Work request: Please give the lines below again exactly as they stand, from the one that contains "You are a computer-use" up to and including the one that contains "Task: Select the Четвртак крај time field", leaving all pictures out.

(Stored items from a collection)
|---|
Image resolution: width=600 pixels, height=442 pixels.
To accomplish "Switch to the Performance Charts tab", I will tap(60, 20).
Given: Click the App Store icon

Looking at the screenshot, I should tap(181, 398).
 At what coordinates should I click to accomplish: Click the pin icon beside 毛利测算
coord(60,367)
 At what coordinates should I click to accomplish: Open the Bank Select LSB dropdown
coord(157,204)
|---|
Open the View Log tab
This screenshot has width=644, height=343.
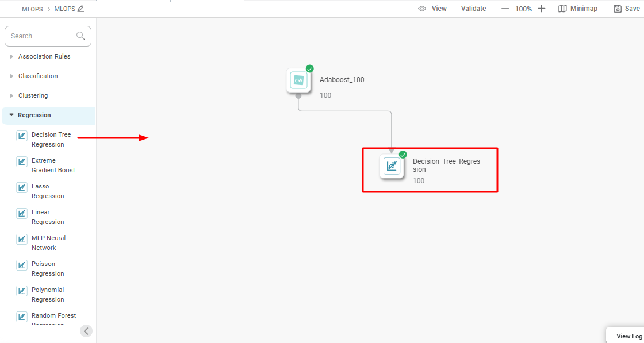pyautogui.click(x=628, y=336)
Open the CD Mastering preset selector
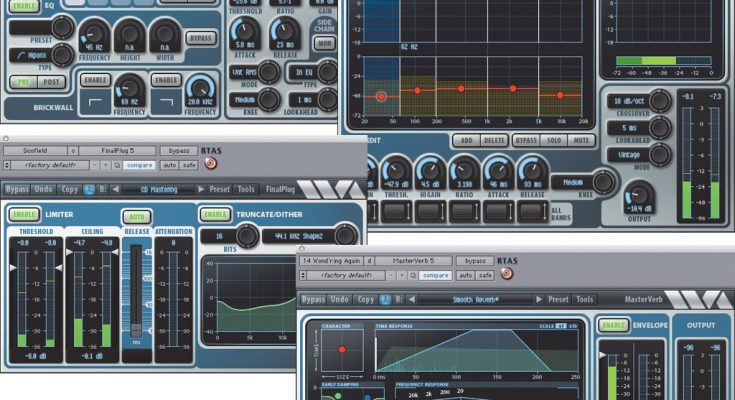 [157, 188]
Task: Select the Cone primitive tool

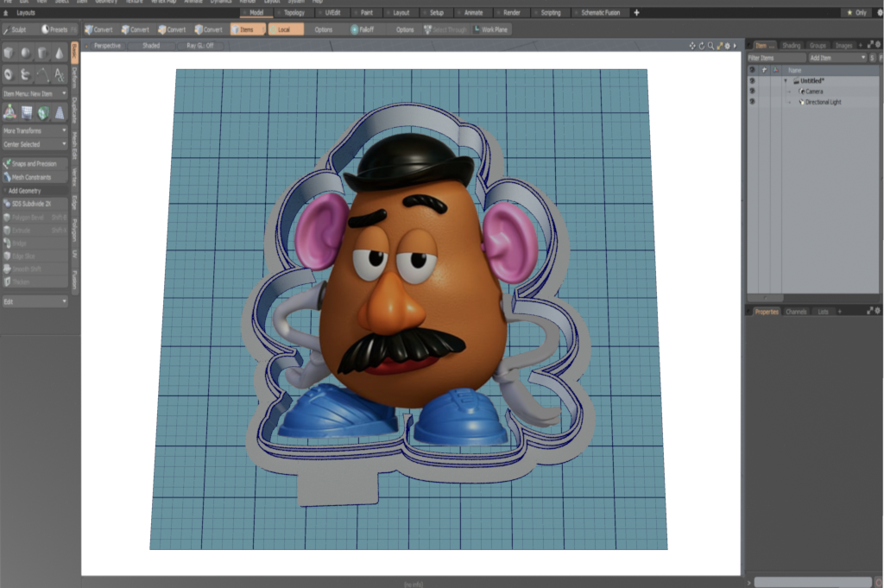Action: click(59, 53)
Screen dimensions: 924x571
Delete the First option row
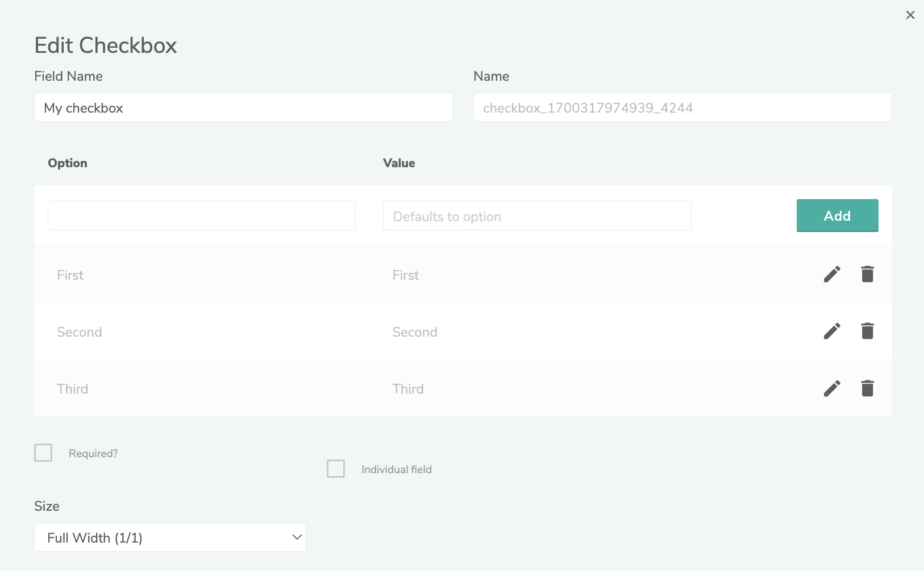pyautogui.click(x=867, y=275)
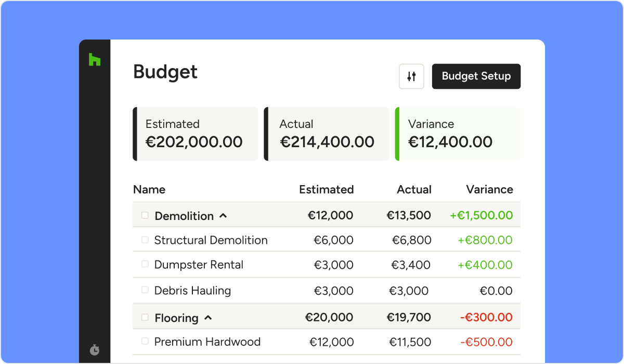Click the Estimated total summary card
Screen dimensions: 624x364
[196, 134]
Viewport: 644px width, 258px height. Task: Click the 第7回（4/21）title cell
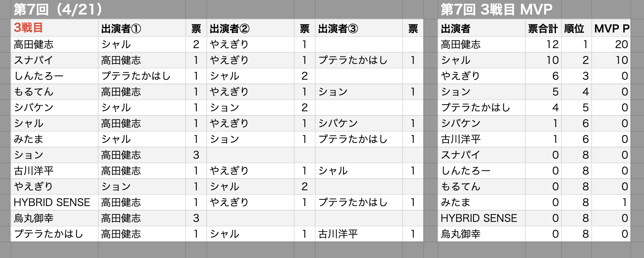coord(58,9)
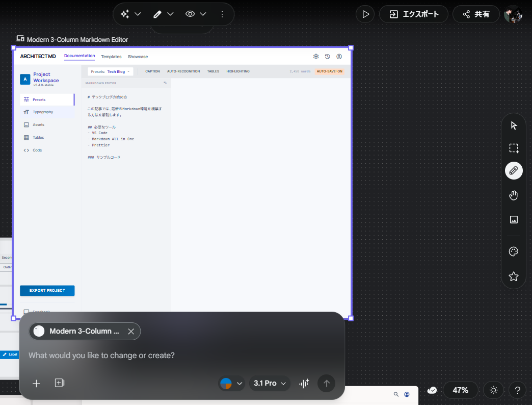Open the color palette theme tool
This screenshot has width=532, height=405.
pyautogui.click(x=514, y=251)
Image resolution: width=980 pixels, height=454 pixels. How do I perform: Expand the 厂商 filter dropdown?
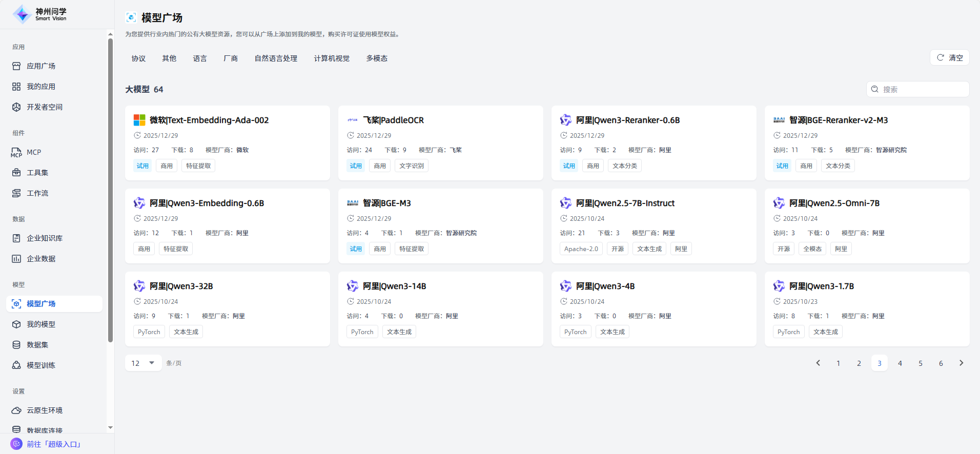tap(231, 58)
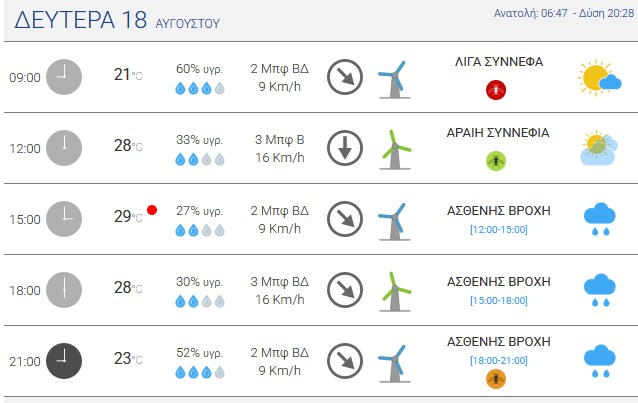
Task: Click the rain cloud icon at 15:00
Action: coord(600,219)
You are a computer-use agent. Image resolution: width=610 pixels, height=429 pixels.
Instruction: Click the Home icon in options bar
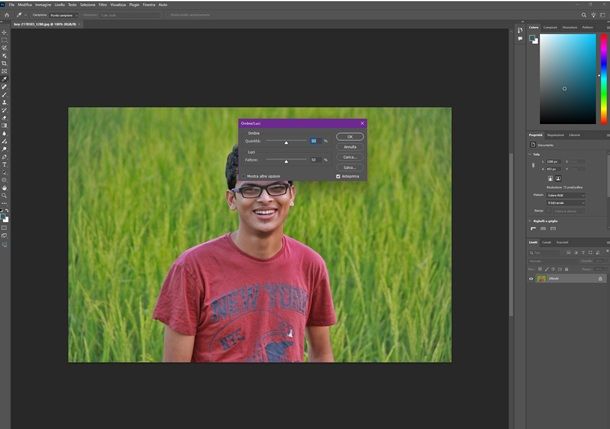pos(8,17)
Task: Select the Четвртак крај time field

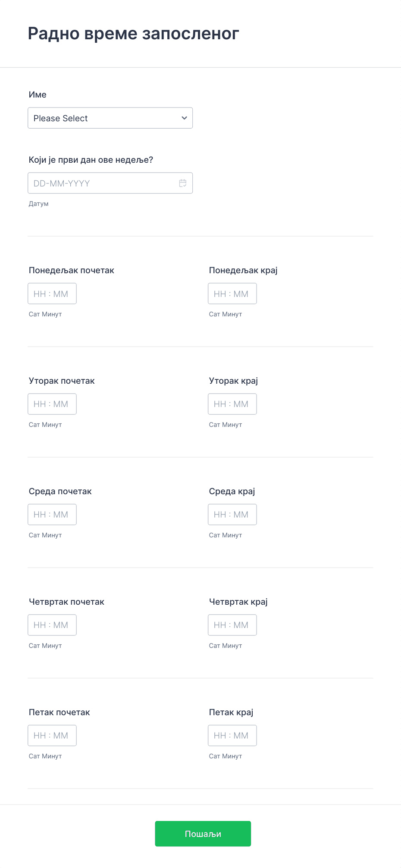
|---|
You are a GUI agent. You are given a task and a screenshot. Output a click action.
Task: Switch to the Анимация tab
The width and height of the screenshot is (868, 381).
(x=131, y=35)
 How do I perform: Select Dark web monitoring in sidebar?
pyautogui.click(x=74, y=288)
|---|
Exercise answer:
You are a computer-use agent. Image resolution: width=610 pixels, height=429 pixels.
Instruction: Click the Home icon in options bar
pos(8,17)
Task: Select the Четвртак крај time field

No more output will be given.